TASK INPUT:
......
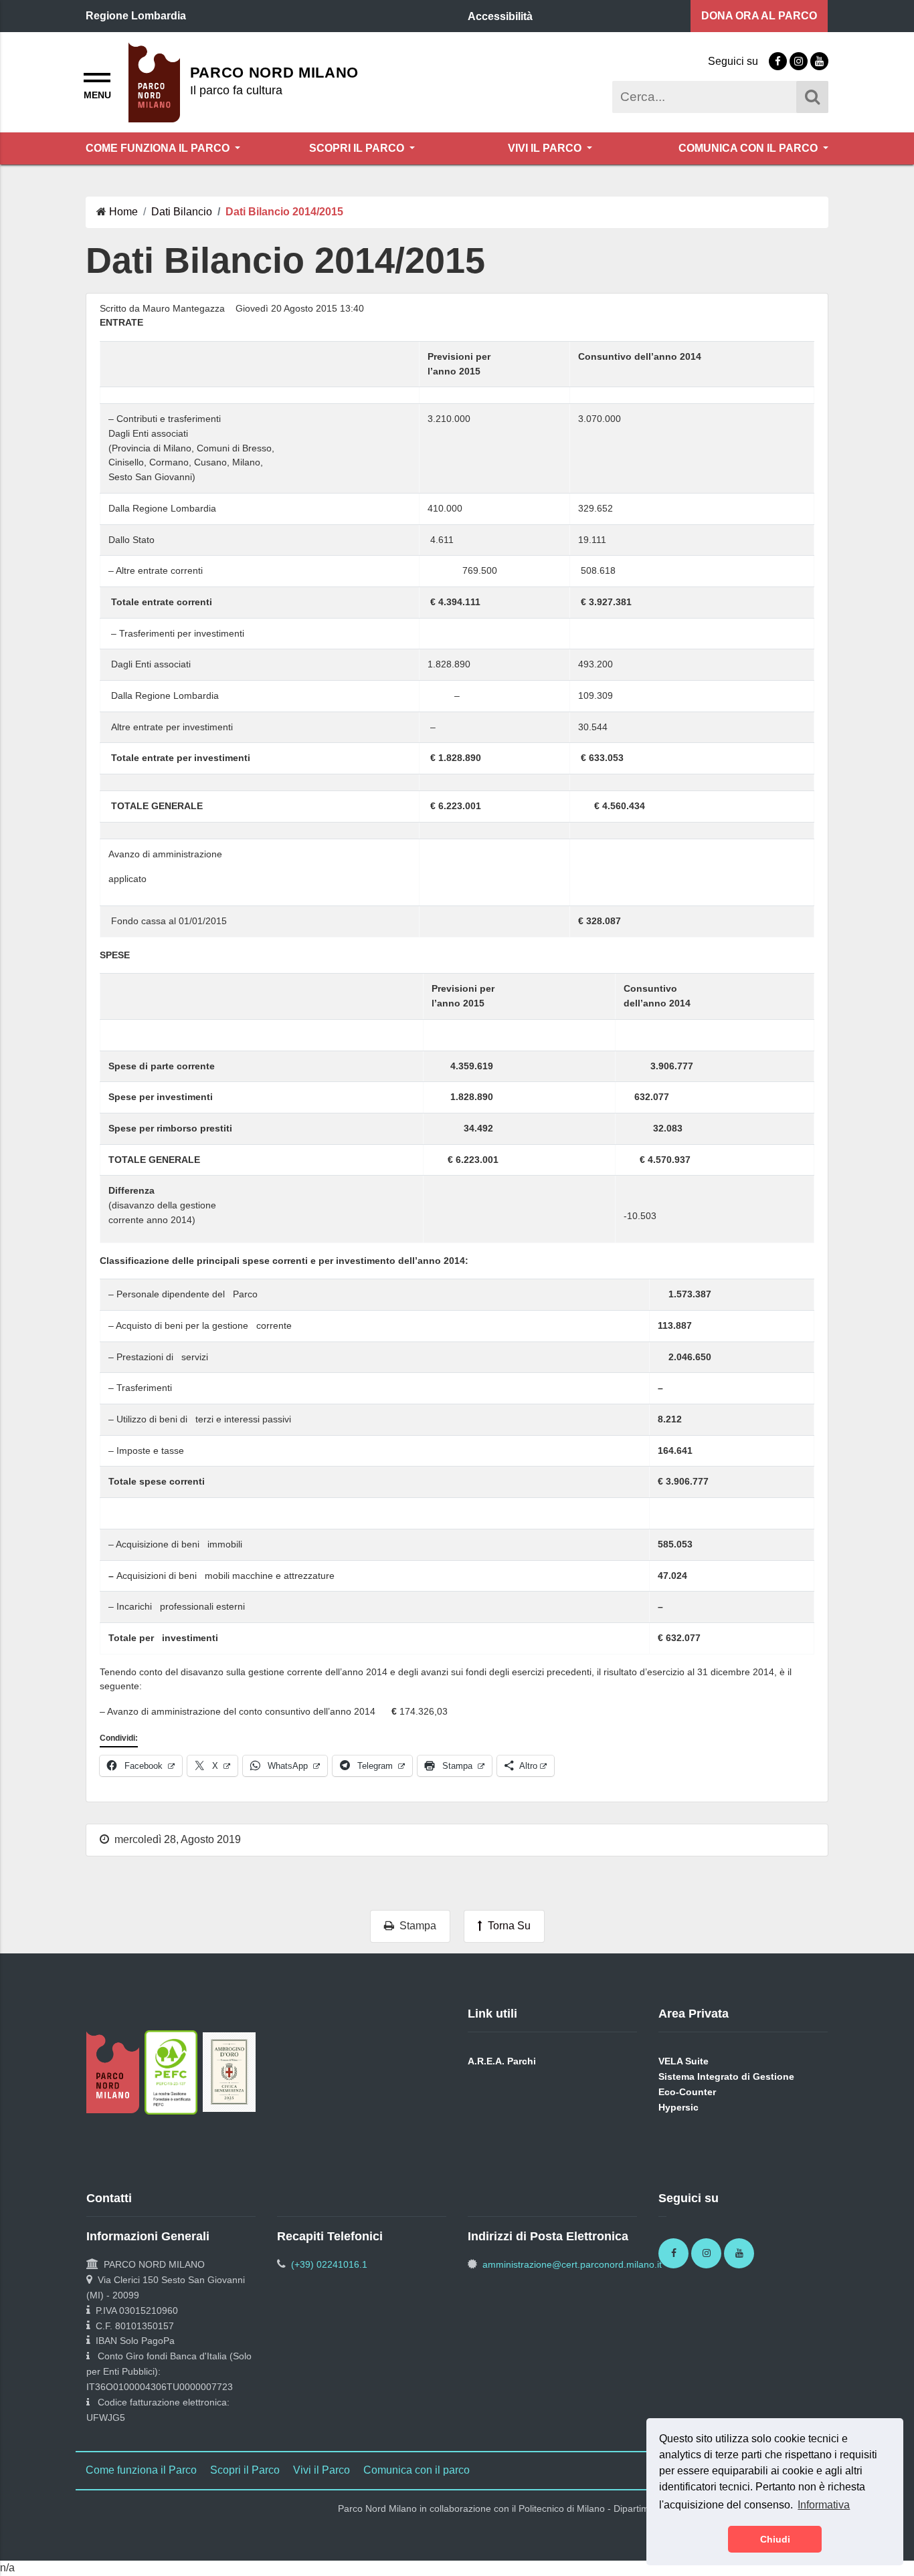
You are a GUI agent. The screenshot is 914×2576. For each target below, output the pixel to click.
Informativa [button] (824, 2504)
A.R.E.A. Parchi (502, 2061)
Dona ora (759, 15)
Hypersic (678, 2107)
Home (123, 211)
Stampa (415, 1925)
......
PROBLEM TO WORK ON: May I have exactly the lines from the one containing "Informativa [button] (824, 2504)" through the last line of the data, both included?

TASK ANSWER:
Informativa [button] (824, 2504)
A.R.E.A. Parchi (502, 2061)
Dona ora (759, 15)
Hypersic (678, 2107)
Home (123, 211)
Stampa (415, 1925)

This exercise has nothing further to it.